Agenzia delle Entrate – Prove documentali per le cessioni di beni intracomunitari

L’Agenzia delle Entrate, nell’ambito della risposta al recente interpello n. 117/2020, ha fornito alcuni chiarimenti in tema di prova del trasporto dei beni in altro Stato membro, in caso di cessioni con trasporto a cura del cessionario.

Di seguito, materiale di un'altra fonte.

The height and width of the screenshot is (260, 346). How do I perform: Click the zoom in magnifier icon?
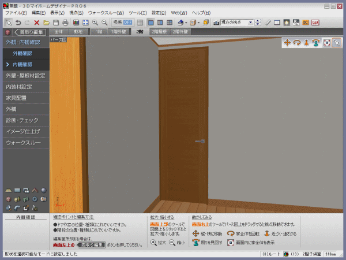tap(95, 22)
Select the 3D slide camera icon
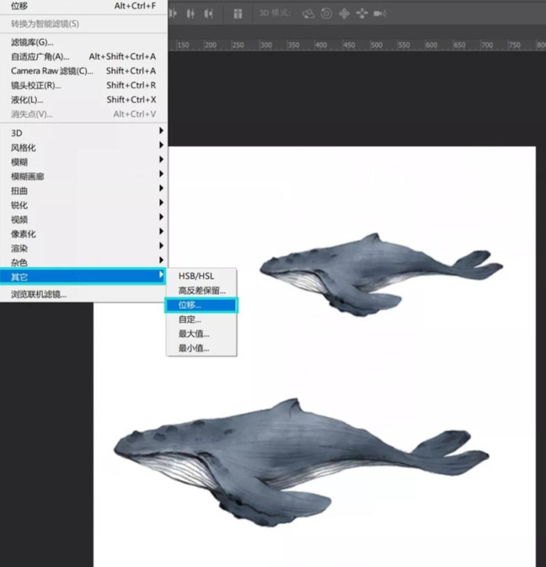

Nel caso esaminato nell’interpello l’impresa cedente rappresenta di poter disporre della seguente documentazione ai fini della prova del trasporto in altro Stato membro:

  • la fattura di vendita emessa ex 41 del DL 331/93;
  • il CMR firmato dal trasportatore e dal cessionario per ricevuta o, in mancanza della firma del cessionario, integrato della dichiarazione prodotta da quest’ultimo di avvenuta ricezione della merce nello Stato membro di destinazione;
  • della documentazione bancaria attestante il pagamento della merce;
  • della dichiarazione del cessionario che la merce è giunta nel Paese di destinazione;
  • degli elenchi riepilogativi INTRASTAT.

L’Agenzia delle Entrate ha confermato che la suddetta documentazione risulta idonea a fornire la prova della cessione intracomunitaria, in conformità alle novità introdotte dal 2020 con Reg. Ue 1912/2018.